We also found that the mitochondrial morphology, ROS production, and MMP were significantly abnormal when treated with MPS. Those results are consistent with previous studies that report excess GC would induce superoxide production and dysfunction of vascular endothelial cells [48]. As far as we know, we are the first to study the elucidation of the MPS-induced mitochondrial dysfunction of EPCs. VO-OHpic was able to maintain a normal mitochondrial structure, decrease the mitochondrial ROS generation, and restore a normal MMP. We also detected excessive mitochondrial fission in MPS-treated EPCs while VO-OHpic attenuated these effects. According to previous studies [49, 50], the excess mitochondrial fission might be responsible for the abnormal mitochondrial morphology and ROS burst.

PTEN is considered as a negative regulator of angiogenesis in many kinds of tumors [51, 52]. Our in vitro studies also showed that MPS inhibited the angiogenesis and migration of EPCs while VO-OHpic could protect against the inhibitory effects of MPS and promoted the angiogenesis and migration of EPCs. In vivo experiment, intraperitoneal injection of VO-OHpic preserved the local blood supply of femoral head. Together, our study demonstrated the angiogenic effect of VO-OHpic.

We found Nrf2, a transcription factor that controls the expression of many antioxidant enzymes [53], is critical for the protective effect of VO-OHpic. The importance of Nrf2 further elucidated the important roles of oxidative stress in the MPS-induced EPC dysfunction. However, the influence of Nrf2 on angiogenesis is still controversial. Nrf2 positively or negatively regulate the angiogenesis under different situation [54, 55]. In our study, we demonstrated that Nrf2 positively regulated the angiogenesis in EPCs and ONFH.

Finally, we investigated the effect of VO-OHpic on MPS-induced ONFH in vivo. Micro-CT revealed that MPS significantly induced ONFH in rats while VO-OHpic abrogated the deleterious effects of MPS on the bones and attenuated the ONFH in rats. HE staining also showed that VO-OHpic significantly reduced the number of empty bone lacuna induced by MPS in the femoral head. Those results confirmed that inhibition of PTEN by VO-OHpic might be a promising strategy for the prevention and therapy of ONFH.

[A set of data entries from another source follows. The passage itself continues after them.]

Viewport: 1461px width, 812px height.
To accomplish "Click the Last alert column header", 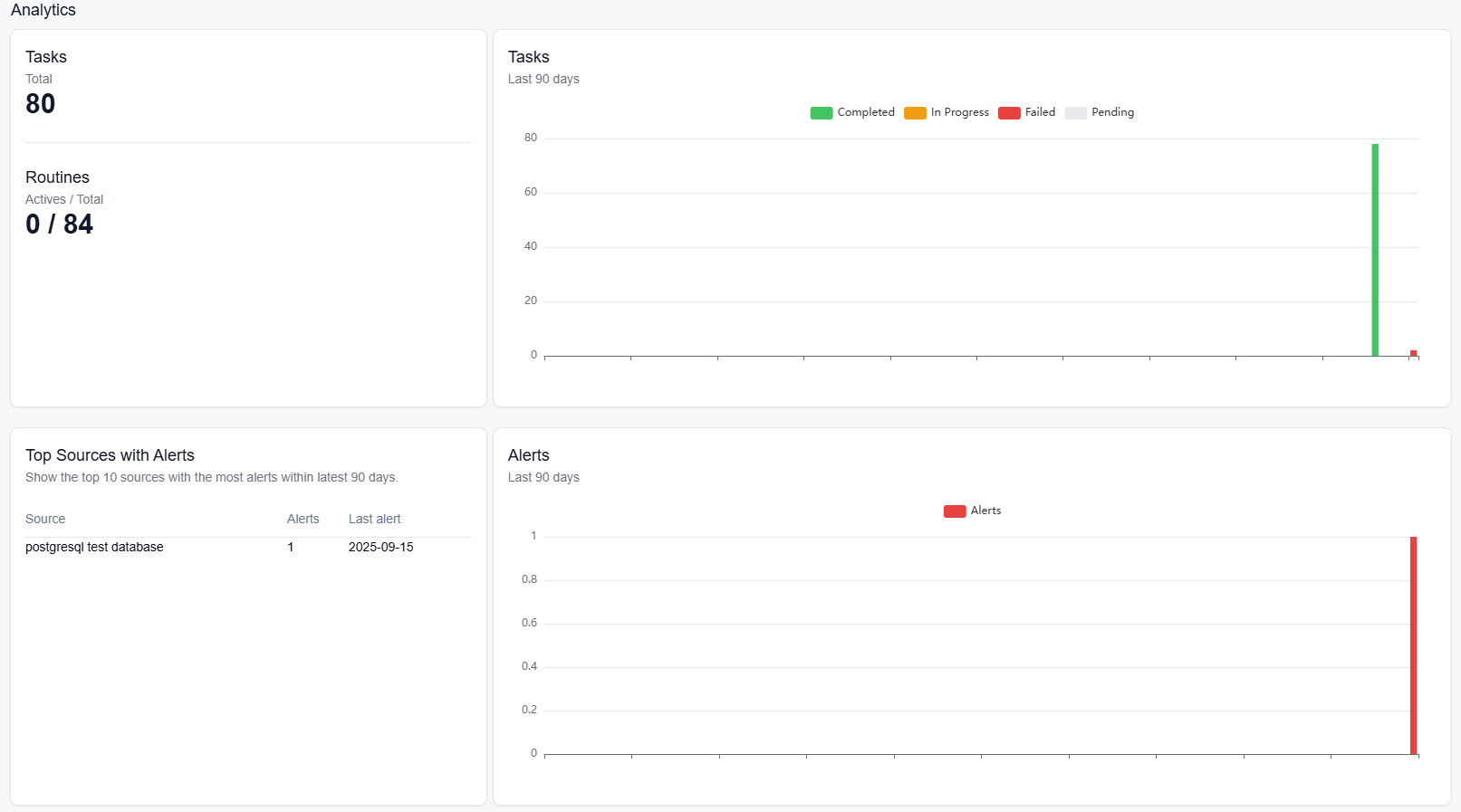I will point(374,519).
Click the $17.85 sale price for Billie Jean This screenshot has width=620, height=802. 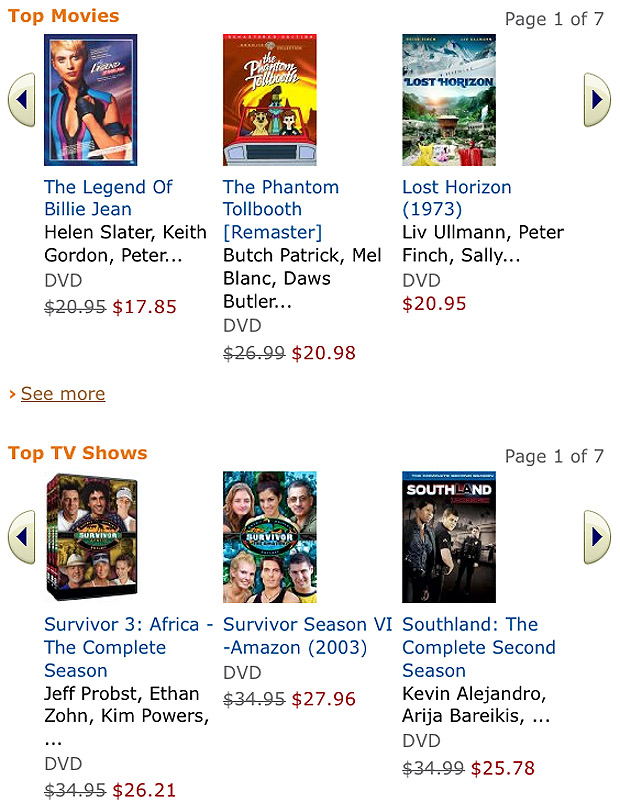pyautogui.click(x=144, y=307)
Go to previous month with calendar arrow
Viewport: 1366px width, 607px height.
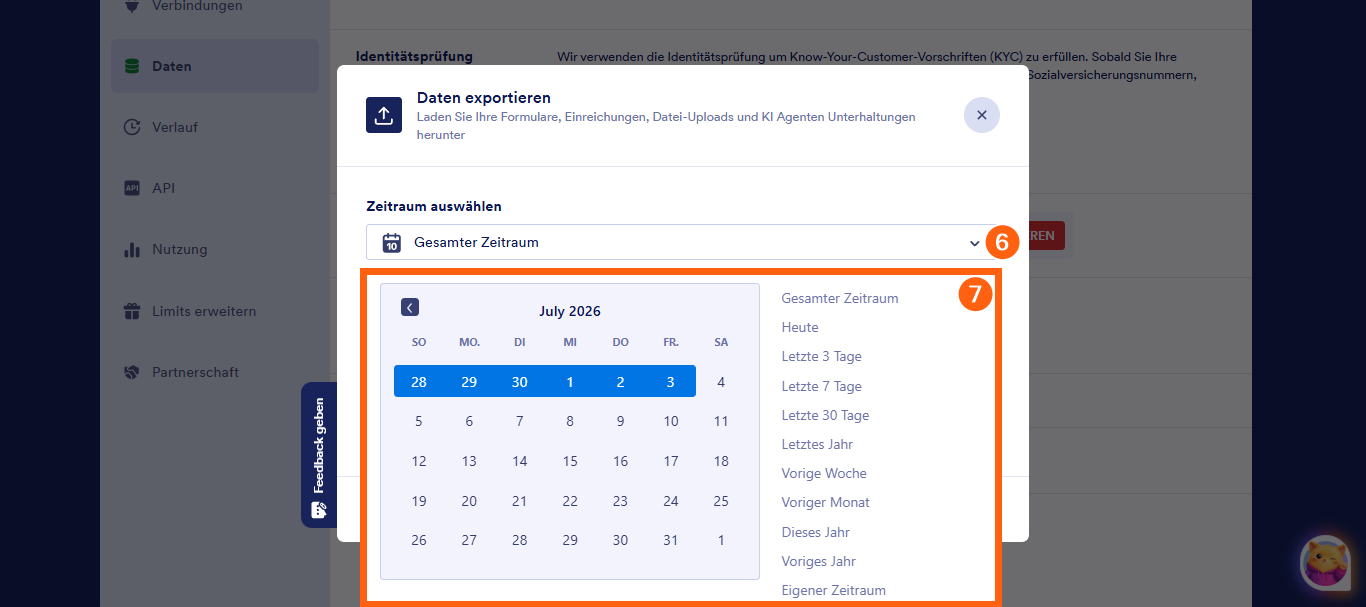410,307
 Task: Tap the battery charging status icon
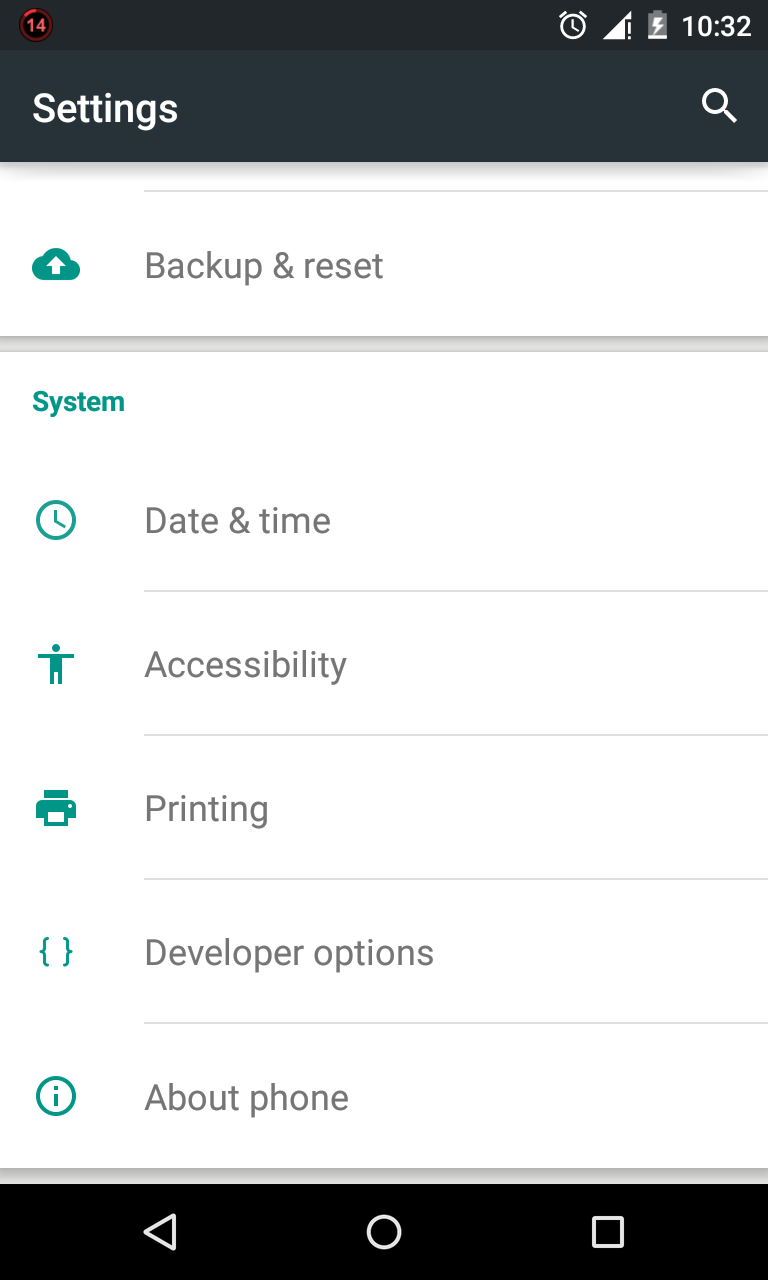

As far as we know, the present study was the first to propose the prevention and treatment of GC-associated ONFH by inhibiting PTEN and also the first to investigate the effect of PTEN inhibitor VO-OHpic in GC-associated ONFH. We were able to show that MPS promoted the mitochondrial apoptosis and ROS generation of EPCs, induced collapse of the MMP, and inhibited the angiogenesis and migration of EPCs. VO-OHpic was able to reverse the harmful effects of MPS by activating the Nrf2 signaling pathway and inhibiting the mitochondrial apoptosis pathway. Our in vivo studies also revealed that VO-OHpic was able to attenuate MPS-associated ONFH in rats.

Conclusion

In conclusion, we proved that inhibition of PTEN by VO-OHpic might be a promising strategy in the prevention and treatment of associated ONFH.